Die finanzielle Lage von GnuPG ist endlich sicher.

Wer seine Mails verschlüsselt, greift in den meisten Fällen auf das Verschlüsselungssystem GnuPG zurück, doch die Finanzlage von GnuPG ist schwierig. Dies liegt daran, dass es, wie so vieles andere auch, kostenlos und Open-Source (jeder kann sich den Quellcode runterladen).

GnuPG wird nur über Spenden finanziert

Da man also mit GnuPG – da kostenlos – kein Geld verdienen kann, muss der einzige Entwickler (Werner Koch) auf Spenden zurückgreifen.

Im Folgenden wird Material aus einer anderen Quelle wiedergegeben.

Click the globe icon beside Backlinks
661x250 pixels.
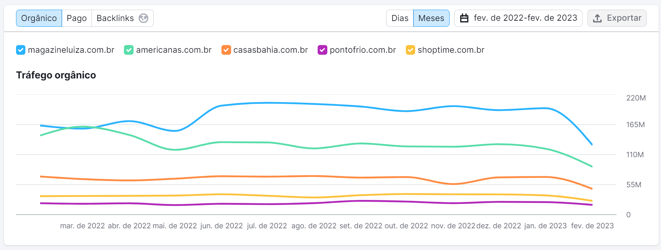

Nach dem Koch bereits 2013 fast aufgegeben hätte (die Snoweden-Enthüllungen haben ihn dazu motiviert weiter zu machen), war die finanzielle Lage schwierig und eine Spendenaktion scheiterte mehr oder weniger.

Facebook und Linux-Foundation greifen ein

Als Werner Koch dann einen Artikel über seine finanzielle Lage veröffentlichte, kündigten sowohl Facebook, als auch die Linux-Foundation an ihn mit insgesamt 110.000$ pro Jahr zu unterstützen.

Das wohl am weitesten verbreitetste Tool für die Mail Verschlüsselung ist damit gerettet.